Trump promised he was going to be different than Bush and Obama.
He accused the Bush Administration of lying to justify the U.S. invasion of Iraq in 2003: “We should have never been in Iraq. They lied. They said there were weapons of mass destruction. There were none and they knew there were none.”
He also accused Obama of wanting to attack Iran to boost his 2012 re-election chances: “the only way [Obama] figures that he’s going to get reelected-and as sure you’re sitting there-is to start a war with Iran.”
In 2016 Trump promised to “stop racing to topple foreign regimes that we know nothing about, that we shouldn’t be involved with.” Instead, Trump would “bomb the shit out of” the Islamic State, “take the oil,” and ban Muslims from entering the U.S. He vowed to rebuild “our military not as an act of aggression, but as an act of prevention.”
Trump’s abandonment of the America First philosophy that rejected involvement with the Middle East began when he pulled the U.S. out of the Joint Comprehensive Plan of Action (JCPOA), which was preventing Iran from developing nuclear weapons.
His maximum pressure campaign of imposing sanctions on Iranian oil exports crippled its economy, forcing it to lash out. In June, Iran shot down a U.S. drone in the Strait of Hormuz and then launched missile attacks against a Saudi Aramco facility in September.
One month later, an Iranian-owned tanker was mysteriously attacked in the Persian Gulf. In December, U.S. contractor Nawres Hamid was killed in a rocket attack at a military facility in Kirkuk.

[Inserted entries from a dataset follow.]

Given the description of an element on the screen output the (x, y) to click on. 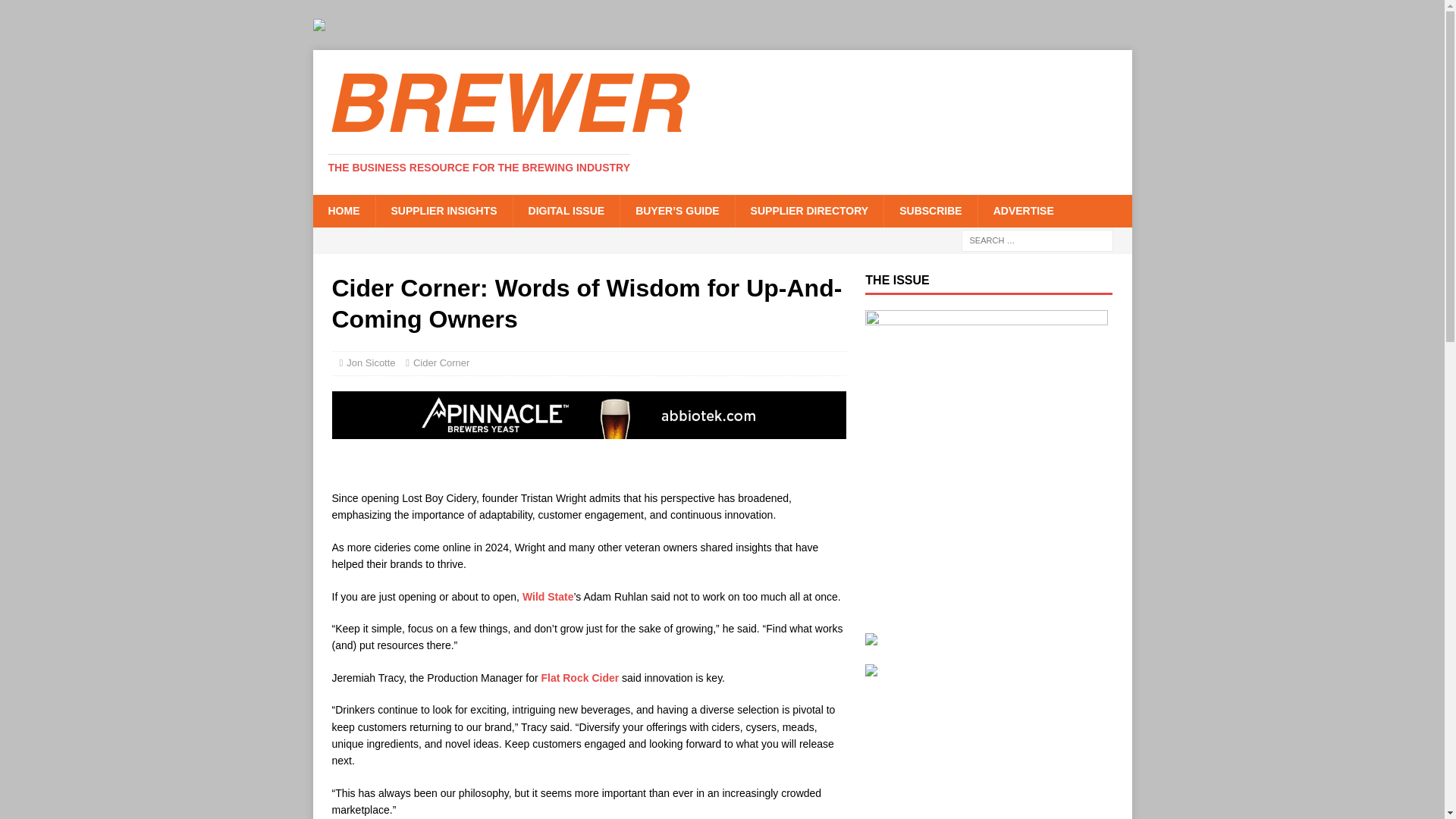
SUBSCRIBE (929, 210)
Wild State (547, 596)
HOME (343, 210)
SUPPLIER INSIGHTS (443, 210)
Cider Corner (440, 362)
Search (56, 11)
SUPPLIER DIRECTORY (809, 210)
ADVERTISE (1022, 210)
Flat Rock Cider (579, 677)
THE BUSINESS RESOURCE FOR THE BREWING INDUSTRY (478, 167)
Given the description of an element on the screen output the (x, y) to click on. 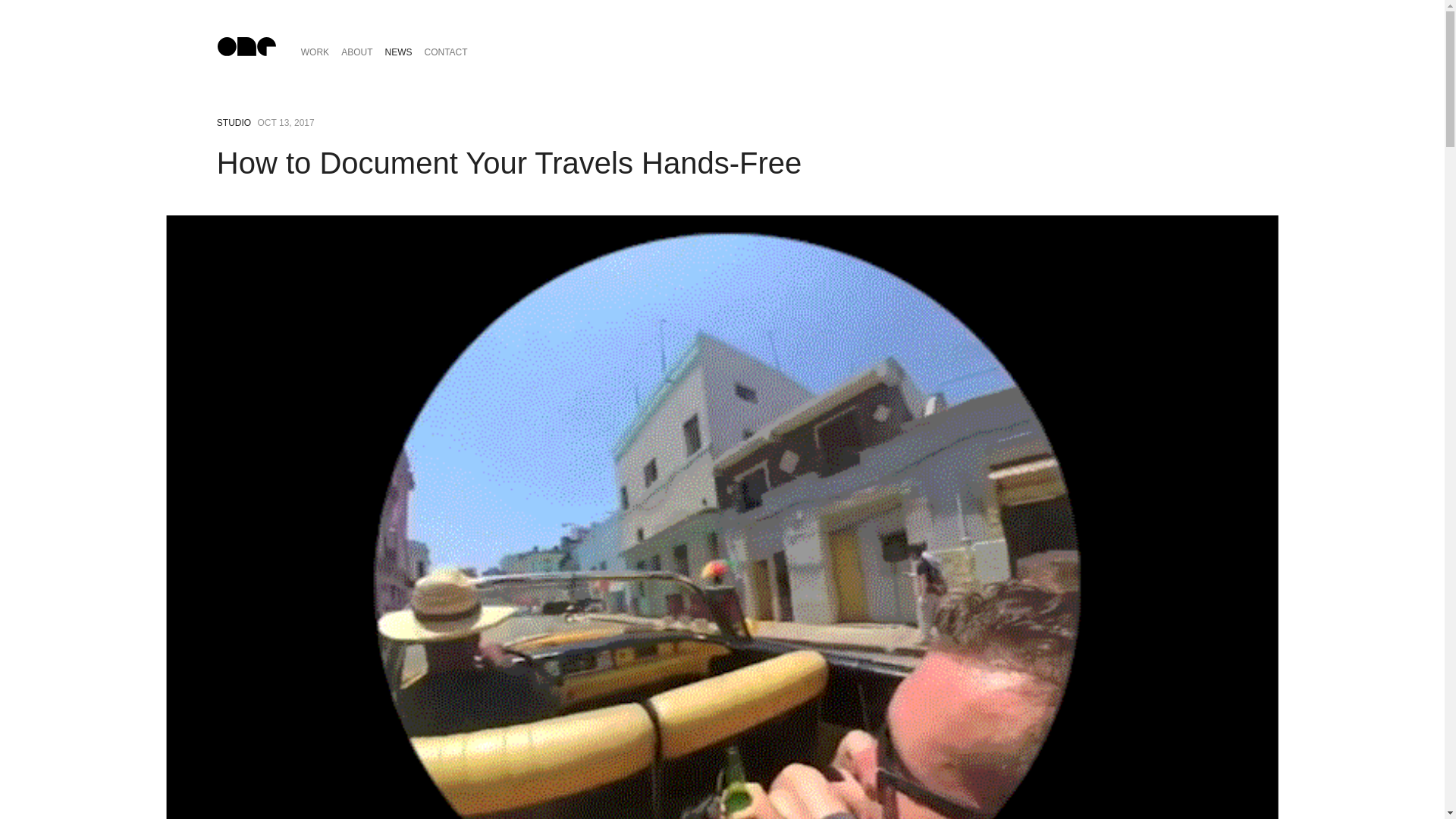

In response, the U.S. launched airstrikes against Iranian-backed paramilitary proxies in Iraq and Syria, prompting Shia supporters to attack the U.S. Embassy in Baghdad.
This tit for tat ultimately led Trump to kill Soleimani and al-Muhandis. Trump then sent more U.S. troops to the Middle East despite his stated desire to bring troops home.
The crisis with Iran is giving us flashbacks to the war with Iraq. 2020 is beginning to look a lot like 2003.
The missile strikes against U.S. military bases in Iraq were more about Iran saving face and, given no Americans were killed, could be an opportunity to deescalate.
Although Shia militias in Iraq could still hit American targets and Iran can sponsor terrorist attacks and launch cyberattacks, Foreign Minister Javad Zarik tweeted, “We do not seek escalation of war.” In other words, we’re done, if you’re done. Zavrik offered the U.S. an off-ramp and on Wednesday Trump took it with his statement that “the United States is ready to embrace peace with all who seek it.”
But Trump’s reckless decisions and warmongering threats will have consequences with an American electorate worn down by almost two decades of war in the Middle East.
Large majorities of Democrats and Republicans want the president to focus on domestic issues, not engage in foreign policy adventures.
Seventy percent of voters want Trump to concentrate on domestic policy now, which is not very different than when he took office in 2017. More Republicans than Democrats want him to focus less on foreign policy. Most Americans believe it is more important to avoid military conflict with Iran, including 25% of Republicans.
Following a briefing on the crisis with Iraq, Republican senators Mike Lee and Rand Paul expressed their support for a proposal by Democratic Senator Tim Kaine to limit the president’s authority to use force against Iran. U.S. Sen. Lindsey Graham, R-S.C., came to Trump’s defense, accusing Lee and Paul of “empowering the enemy.”
The House of Representatives also voted to require Trump to request congressional approval before using military force against Iran. Fissures are emerging within the GOP. If Democrats are united, they can take advantage of the in-fighting.
Chris Dolan is a professor of politics and global studies at Lebanon Valley College in Annville, Pa.